The Australian woman who died was said to have underlying health problems, including diabetes and other unnamed health issues. There were, reportedly other “atypical” clinical features associated with the woman’s death but the VSIG panel concluded that “in the absence of an alternative cause for the clinical syndrome … a causative link to vaccination should be assumed at this time.”
The number of reported instances of the blood clotting malady that killed the New South Wales woman is small. Out of approximately 885,000 AstraZeneca vaccines given in Australia, only the three cases have been reported thus far — a frequency of 1 in 295,000 doses. In the UK, however, that frequency shrinks to 1 in 250,000 cases according to their Medicines and Healthcare products Regulatory Agency.

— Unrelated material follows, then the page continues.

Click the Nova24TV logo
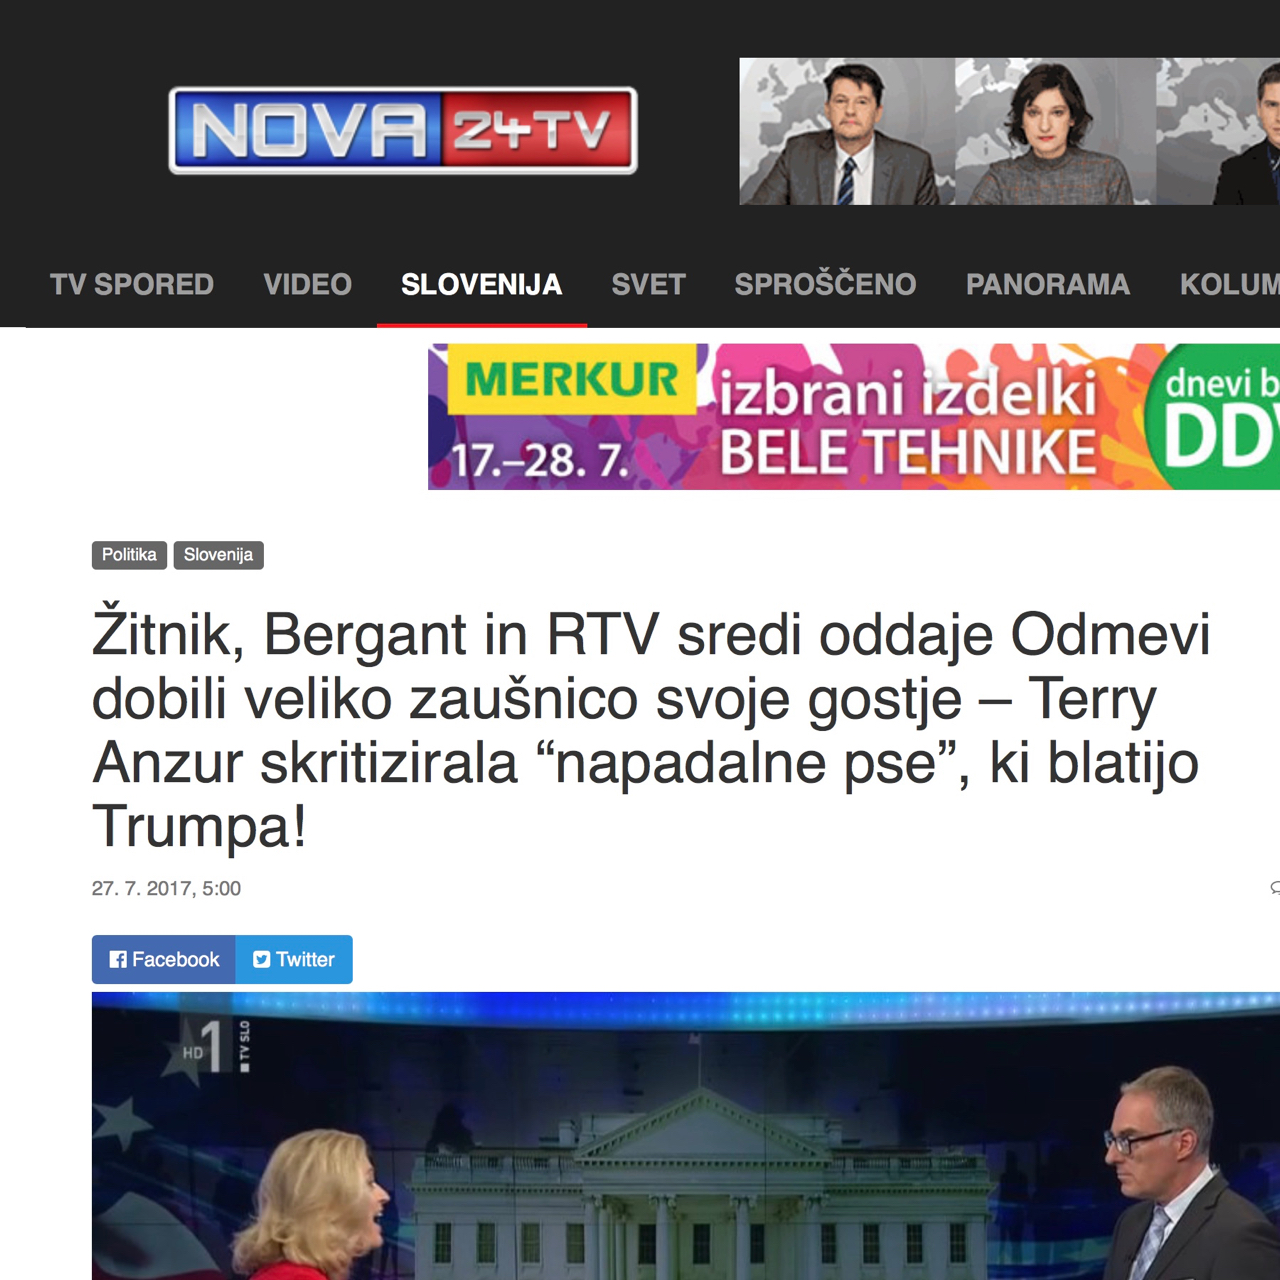Image resolution: width=1280 pixels, height=1280 pixels. tap(403, 131)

Common side effects of the AstraZeneca vaccine include fever, sore muscles, tiredness and headache. The TGA encourages consumers who have received the vaccine to seek medical attention should they experience the following:
A severe or persistent headache or blurred vision.
Shortness of breath, chest pain, leg swelling or persistent abdominal pain.
Unusual skin bruising and/or pinpoint round spots beyond the site of injection.
So, it seems that, much like the coronavirus itself, the actual risk of dying from the immunization is small — only one in a quarter of a million cases if you believe the UK’s regulatory agency. A small risk to be certain.
The AstraZeneca vaccine is, according to clinical trials done in the UK, Brazil and other South American countries, 76 percent effective, which rises to 82 percent after both doses have been received.
So it all comes down to risk assessment. Should a consumer risk getting a shot with a 1 in 250,000 chance that they will develop a serious and potentially fatal blood clotting disorder on a vaccine which offers only an 80 percent efficacy rate? In other words, should they risk getting the shot even though they’ll still have a 1 in 5 chance of still getting COVID-19?
Ultimately, it’s up to the consumer to decide whether to take this risk. Even if it’s a slight risk, it’s still a risk. And the reward promised is only a 4 out of 5 chance that the consumer won’t get a virus that has (depending on the source) a 95-99 percent survival rate.